O trigo fornece atualmente 20% das calorias consumidas pelos seres humanos todos os dias, mas sua produção está ameaçada. Graças ao aquecimento global induzido pelo homem, nosso planeta enfrenta um futuro de ondas de calor cada vez mais severas, secas e incêndios florestais que podem devastar colheitas futuras, desencadeando a fome generalizada em seu rastro. Mas a crise pode ser evitada graças a pesquisas notáveis realizadas por cientistas do Centro John Innes, em ­Norwich, no leste da Inglaterra. Eles trabalham num projeto para tornar o trigo mais resistente ao calor e à seca. Esses esforços se mostraram extremamente complexos, mas devem ser objeto de um novo conjunto de testes dentro de algumas semanas, como parte de um estudo no qual variedades de trigo – criadas, em parte, por tecnologia de edição de genes – serão plantadas em testes de campo na Espanha.

A capacidade dessas variedades de suportar o calor da Península Ibérica determinará até que ponto os agrônomos conseguirão proteger futuras fazendas aráveis das piores consequências da mudança climática e, assim, aumentar a produção de alimentos para os bilhões de habitantes da Terra, diz a equipe do Centro John Innes.

O trigo não foi o único agente botânico que alimentou a revolução agrícola. Outros alimentos básicos, como arroz e batatas, desempenharam papel importante. Mas o trigo geralmente recebe o papel principal no desencadeamento da revolução agrícola que criou nosso mundo moderno de “explosões populacionais e elites mimadas”, como diz Harari em seu best seller internacional Sapiens. Duas formas principais de trigo são cultivadas nas fazendas: para macarrão e para pão.
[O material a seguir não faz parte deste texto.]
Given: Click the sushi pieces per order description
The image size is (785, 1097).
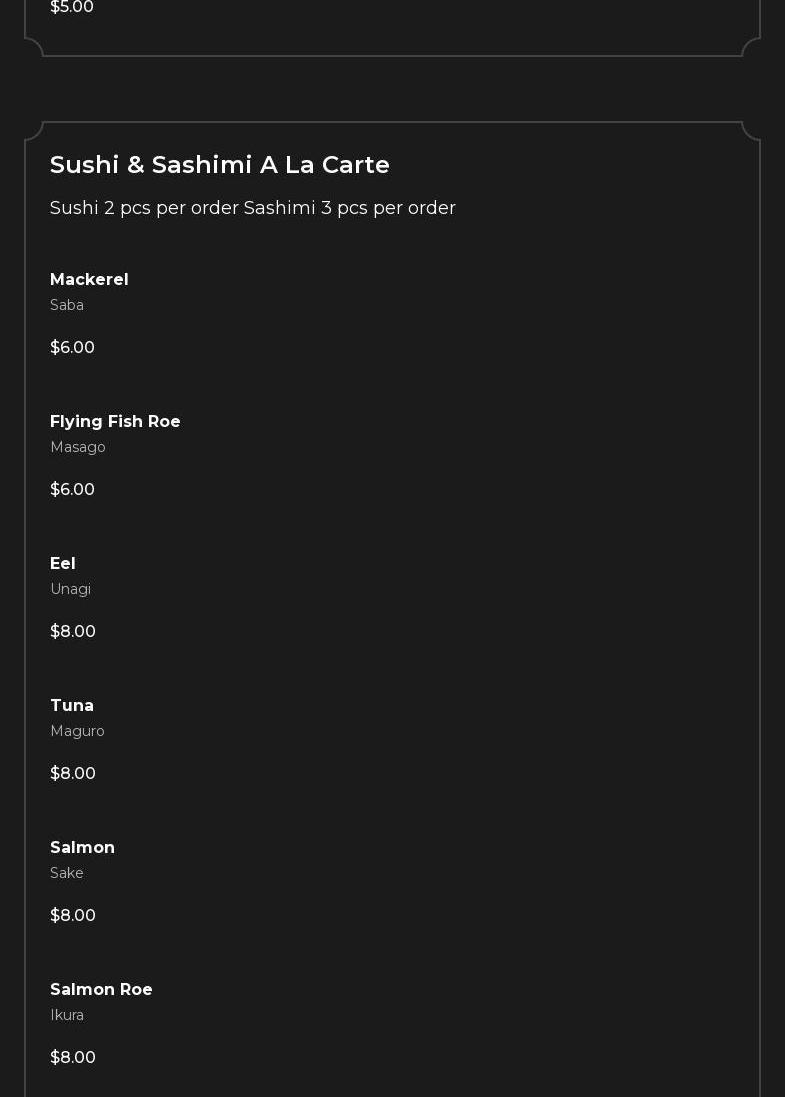Looking at the screenshot, I should click(x=253, y=208).
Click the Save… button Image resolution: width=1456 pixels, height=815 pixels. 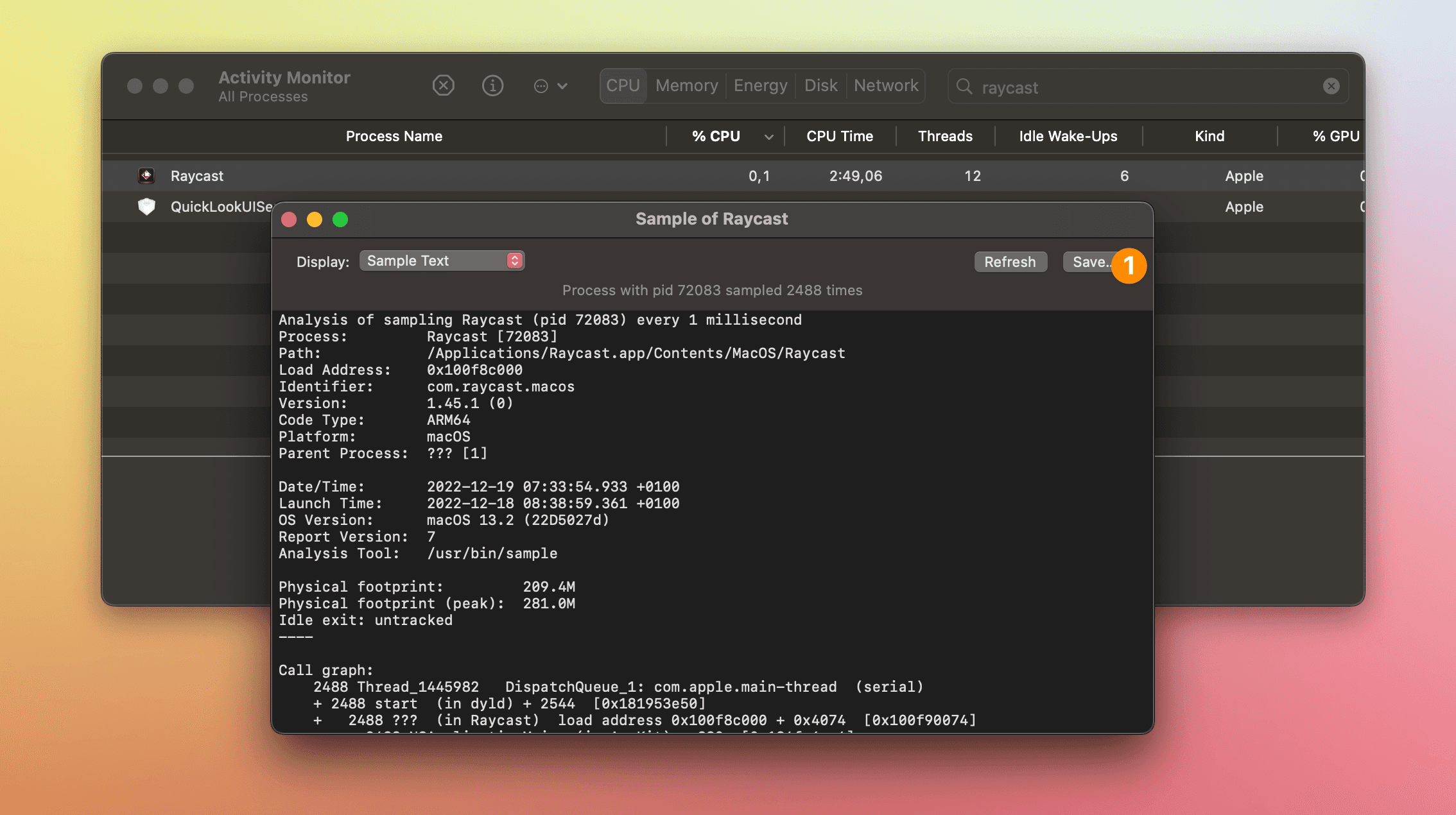(x=1089, y=262)
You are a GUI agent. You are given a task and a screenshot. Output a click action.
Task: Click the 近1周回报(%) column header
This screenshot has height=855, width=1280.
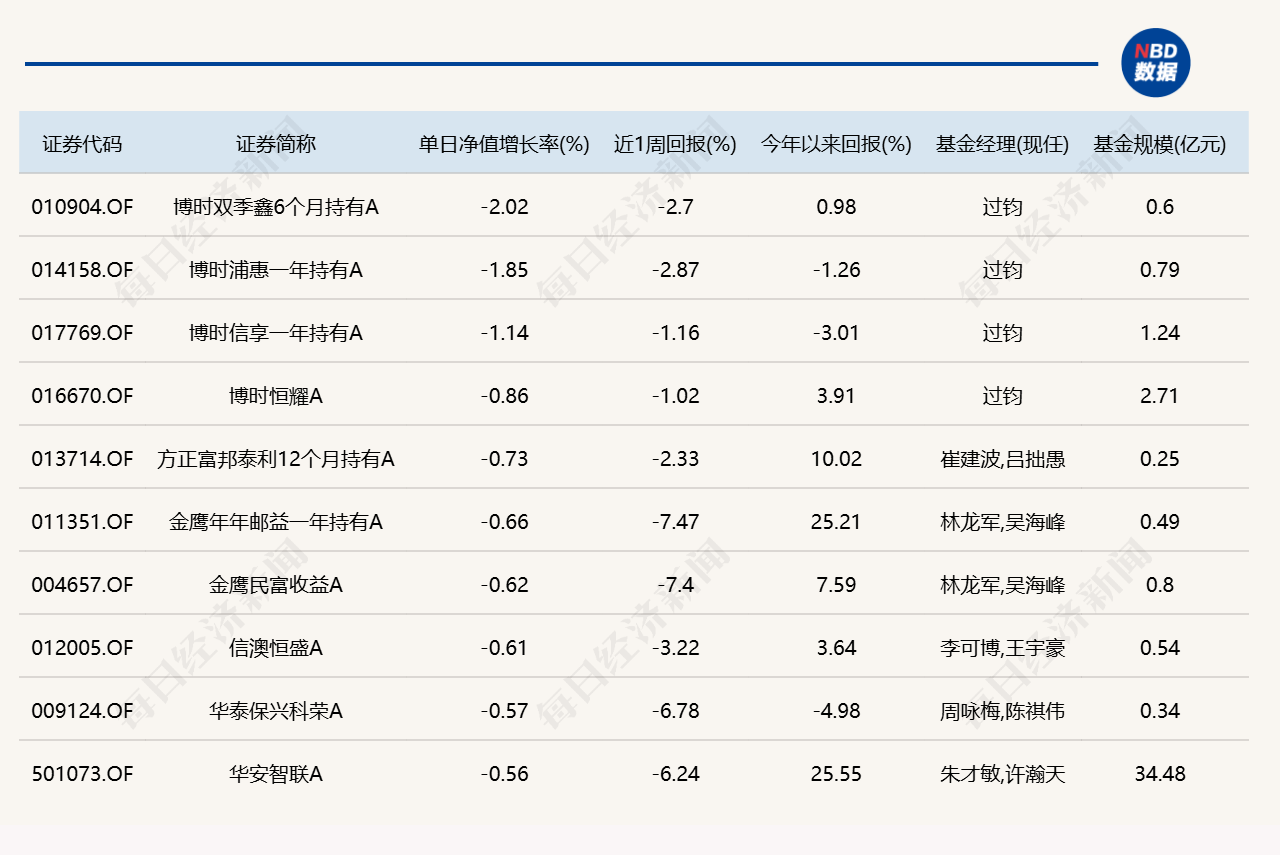675,144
Juntas, elas desempenham um papel crucial na dieta de cerca de 4,5 bilhões de seres humanos, disse o professor Graham ­Moore, geneticista do trigo e diretor do Centro John Innes, um dos principais institutos de pesquisa agrícola do mundo. “Destes, cerca de 2,5 bilhões em 89 países dependem do trigo para a alimentação diária, então você pode ver como essa cultura é vital para o mundo”, acrescentou.

O problema enfrentado pelos cientistas agrícolas, que buscam melhorar a resiliência e a produtividade das variedades de trigo, tem sido a complexidade genética da planta, acrescentou Moore. “Os seres humanos têm um único genoma que contém nossas instruções de DNA. Mas o trigo para macarrão tem dois genomas ancestrais diferentes, enquanto o trigo para pão tem três.”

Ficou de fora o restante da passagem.